Stable, categorized exit codes — already in tree; pup's doc validated that the categories we picked (auth, not-found, rate-limit, size, input, network) are the conventional ones.

Three pup patterns we deliberately didn't take, with reasons:

OS-keychain token storage. Conflicts with the file-based storage the agent protocol descriptor at /api/onboard advertises, and agents typically can't reach the keychain. Revisit if humans complain about plaintext-at-rest.
List response envelope (count / truncation / warnings around a data field). Breaking shape change to our current JSON array — worth doing alongside real pagination, not standalone.
Verbose API tracing flag. Useful once we're running the non-cloud destinations end-to-end against sandboxes. Not now.

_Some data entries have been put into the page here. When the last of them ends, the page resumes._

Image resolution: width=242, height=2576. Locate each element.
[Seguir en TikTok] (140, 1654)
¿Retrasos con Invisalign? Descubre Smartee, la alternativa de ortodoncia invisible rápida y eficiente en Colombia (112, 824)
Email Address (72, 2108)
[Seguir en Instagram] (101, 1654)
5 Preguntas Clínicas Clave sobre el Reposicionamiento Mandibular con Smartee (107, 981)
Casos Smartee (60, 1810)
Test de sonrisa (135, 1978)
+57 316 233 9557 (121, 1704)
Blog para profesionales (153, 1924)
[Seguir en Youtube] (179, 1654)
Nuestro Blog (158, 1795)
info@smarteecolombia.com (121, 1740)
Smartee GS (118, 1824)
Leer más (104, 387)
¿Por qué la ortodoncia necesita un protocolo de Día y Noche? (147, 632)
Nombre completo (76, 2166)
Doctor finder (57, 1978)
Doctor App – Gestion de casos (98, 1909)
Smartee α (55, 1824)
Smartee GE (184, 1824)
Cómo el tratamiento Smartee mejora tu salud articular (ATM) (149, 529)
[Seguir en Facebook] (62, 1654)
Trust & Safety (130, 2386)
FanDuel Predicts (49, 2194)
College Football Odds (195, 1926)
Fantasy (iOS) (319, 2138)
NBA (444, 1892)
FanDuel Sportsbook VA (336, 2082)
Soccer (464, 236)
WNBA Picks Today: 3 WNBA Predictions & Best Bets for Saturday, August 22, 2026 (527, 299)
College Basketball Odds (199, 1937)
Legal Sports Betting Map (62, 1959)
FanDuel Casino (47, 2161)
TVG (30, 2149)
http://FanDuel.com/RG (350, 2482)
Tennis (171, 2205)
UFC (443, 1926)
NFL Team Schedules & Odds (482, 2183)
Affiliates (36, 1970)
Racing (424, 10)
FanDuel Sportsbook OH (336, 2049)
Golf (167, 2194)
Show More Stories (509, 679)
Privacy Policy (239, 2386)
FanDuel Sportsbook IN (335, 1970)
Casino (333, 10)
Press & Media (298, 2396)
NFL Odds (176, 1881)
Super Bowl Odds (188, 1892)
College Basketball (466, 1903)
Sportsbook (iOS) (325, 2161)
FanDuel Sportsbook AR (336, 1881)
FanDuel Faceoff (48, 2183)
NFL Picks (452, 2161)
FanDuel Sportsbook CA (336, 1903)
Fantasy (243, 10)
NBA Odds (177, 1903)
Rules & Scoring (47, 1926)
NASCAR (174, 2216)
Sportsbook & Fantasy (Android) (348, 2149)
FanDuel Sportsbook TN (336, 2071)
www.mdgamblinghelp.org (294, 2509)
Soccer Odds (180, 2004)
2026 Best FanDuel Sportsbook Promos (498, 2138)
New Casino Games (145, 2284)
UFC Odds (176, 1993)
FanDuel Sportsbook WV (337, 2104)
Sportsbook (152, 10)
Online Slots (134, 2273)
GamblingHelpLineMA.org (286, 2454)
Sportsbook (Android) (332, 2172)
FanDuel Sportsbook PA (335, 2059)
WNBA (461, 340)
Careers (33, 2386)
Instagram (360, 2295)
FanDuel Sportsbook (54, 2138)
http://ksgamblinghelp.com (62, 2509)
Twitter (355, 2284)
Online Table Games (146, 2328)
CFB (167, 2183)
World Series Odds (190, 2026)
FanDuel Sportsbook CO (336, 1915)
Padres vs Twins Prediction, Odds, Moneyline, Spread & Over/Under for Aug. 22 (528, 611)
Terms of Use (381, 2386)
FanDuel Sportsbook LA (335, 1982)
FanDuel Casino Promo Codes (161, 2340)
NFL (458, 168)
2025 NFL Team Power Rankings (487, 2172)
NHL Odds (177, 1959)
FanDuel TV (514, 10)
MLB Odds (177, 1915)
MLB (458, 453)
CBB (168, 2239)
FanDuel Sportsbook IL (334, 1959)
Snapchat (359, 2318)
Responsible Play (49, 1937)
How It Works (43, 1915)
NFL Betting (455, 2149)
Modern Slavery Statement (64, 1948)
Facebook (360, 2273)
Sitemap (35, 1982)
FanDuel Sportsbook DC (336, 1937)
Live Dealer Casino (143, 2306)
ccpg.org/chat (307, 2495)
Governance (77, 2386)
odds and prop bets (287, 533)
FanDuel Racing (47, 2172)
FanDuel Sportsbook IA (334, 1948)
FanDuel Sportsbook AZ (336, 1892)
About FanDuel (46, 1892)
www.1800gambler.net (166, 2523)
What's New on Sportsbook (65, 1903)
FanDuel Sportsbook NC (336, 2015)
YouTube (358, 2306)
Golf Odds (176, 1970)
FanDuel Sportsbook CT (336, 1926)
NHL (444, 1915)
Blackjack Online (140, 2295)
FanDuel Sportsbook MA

Credit where due: github.com/DataDog/pup and Speakeasy's engineering-agent-friendly-cli post. Both are good reads for anyone shipping a CLI that agents will use.

open questions

What does "good preview HTML for a PR" actually look like? Until we try it on a real PR with the Option 1 workflow, we're guessing. The prompt in the reference workflow is a starting point; teams will tune it for their change types. The empirical answer drives whether Option 3 (htmlbin owning a prompt) ever makes sense.
Which agent CLI do we lead the reference workflow with? Claude Code -p is the chosen example because the syntax is the most concise. Codex CLI codex exec is documented as a swap-point. We're not endorsing one over the other.
Is the Octokit git.getRef URL-encoding a real bug? A 30-minute test against a real private repo answers it.
Does the three-token UX hold up? Or do we eventually need a per-destination htmlbin login with a unified config?
Is "three destinations" the right framing, or does it dilute the product? Cloud + one alt might be cleaner than cloud + two alts that overlap.

what to learn next

Two experiments answer most of what's still uncertain:

End-to-end gh-pages flow against a real private repo + GH Enterprise Cloud. Confirm SSO redirect works, the Octokit URL encoding isn't actually broken, and the rebuild lag is tolerable.
Run the Option 1 reference workflow on a real non-static repo PR. Use the shipped agent-preview-workflow.yml, swap in an Anthropic API key (or Codex equivalent), and see what HTML the agent actually produces. Iterate on the prompt; record what kinds of PRs the pattern handles well vs. where it produces noise. That data tells us whether Option 3 (sugar layer) is worth building later, and whether to ship a curated set of prompts for common change types.

The code in tree can stay either way. Those two experiments tell us whether to keep building, change scope, or pick a different direction entirely.